The fan base is emotional, hair triggered, and not afraid to rain their angst down on anything or anyone in their path, justified or otherwise. Tortorella, for his part, is best described as a time bomb. You know it is going to explode. It is just a matter of when, on whom, and what is left after the explosion. The team, which lately has made an art of lying down and taking beatings from fans and opponents alike, will get to see how much “help” their soft candy shell can absorb from one of the coaching ranks most demanding members.
Tortorella’s style demands maximum effort, something that has been absent from the Flyers since Jeff Carter’s heyday. As much as the lack of effort some nights irritates fans, Tortorella will feel it more so. He will take it personally, and because of this the players that dog it, will pay for it. I must admit I like that. It makes me wish Voracek and Patrick were still on the team.

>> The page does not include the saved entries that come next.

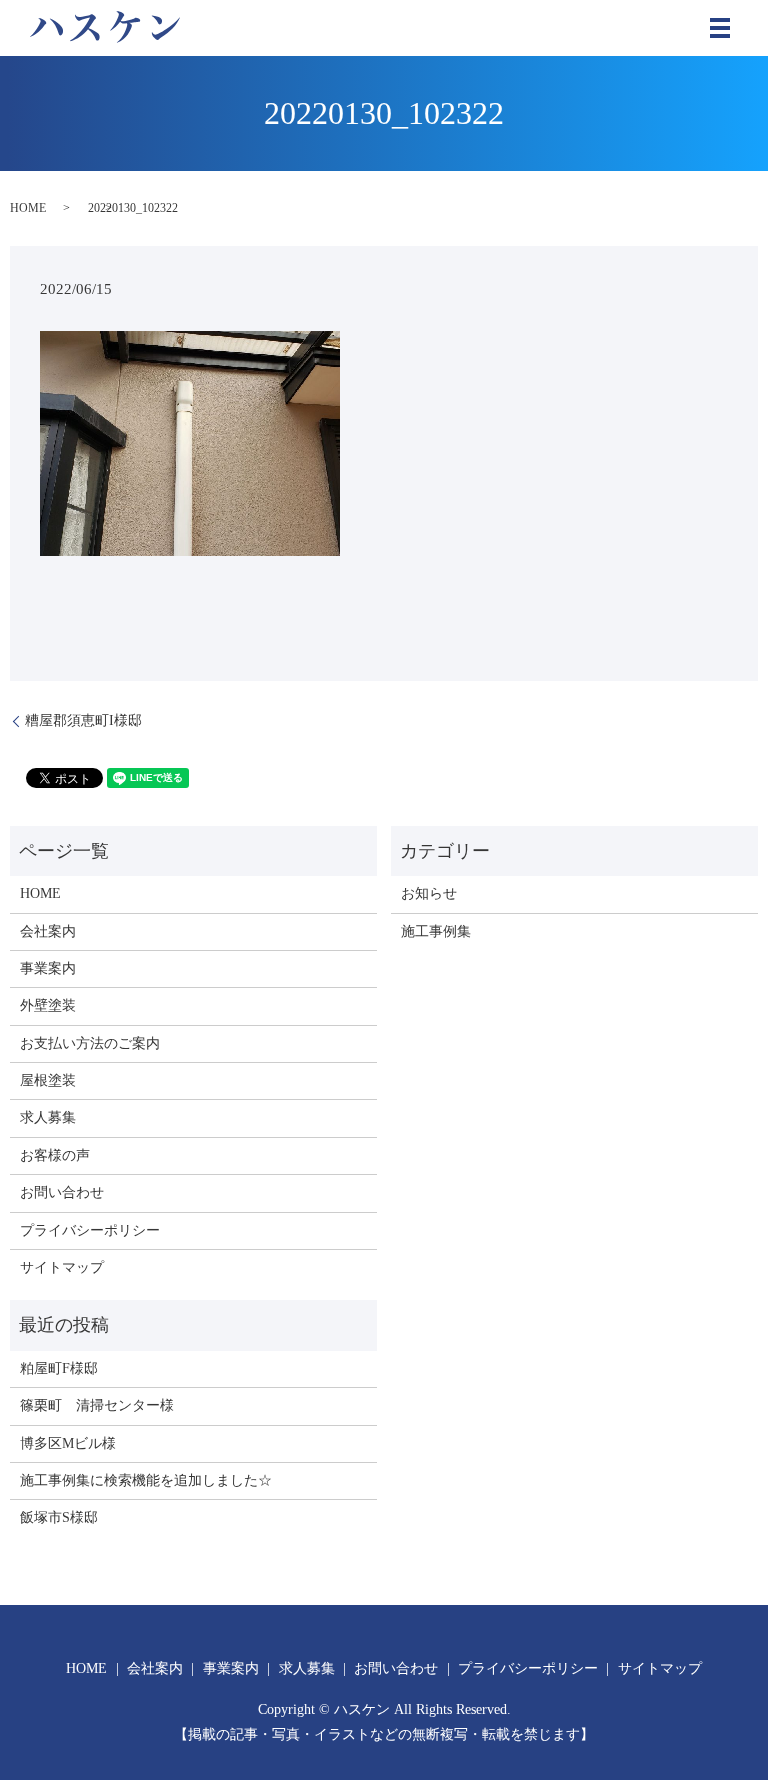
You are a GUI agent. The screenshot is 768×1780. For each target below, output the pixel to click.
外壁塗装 (48, 1005)
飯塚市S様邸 (59, 1517)
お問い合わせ (62, 1192)
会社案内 (48, 931)
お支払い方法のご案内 (90, 1043)
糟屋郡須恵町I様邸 (83, 720)
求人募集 (48, 1117)
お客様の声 (55, 1155)
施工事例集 (436, 931)
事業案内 (48, 968)
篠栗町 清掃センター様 (97, 1405)
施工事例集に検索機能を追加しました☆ (146, 1480)
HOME (28, 208)
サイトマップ (62, 1267)
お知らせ (429, 893)
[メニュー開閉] (720, 28)
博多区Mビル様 (68, 1443)
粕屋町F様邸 (59, 1368)
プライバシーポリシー (90, 1230)
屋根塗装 (48, 1080)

Tortorella’s view on work ethic is part of the city’s ethos and something that the fan base will embrace. The smaller, less talented team, standing toe to toe with the New Yorks and DCs of the worlds, and then beating them because they were tougher, they wanted it more, because their will would not break. In the best possible case, it is the hockey version of Rocky. We could see this collection of elements morph into something special.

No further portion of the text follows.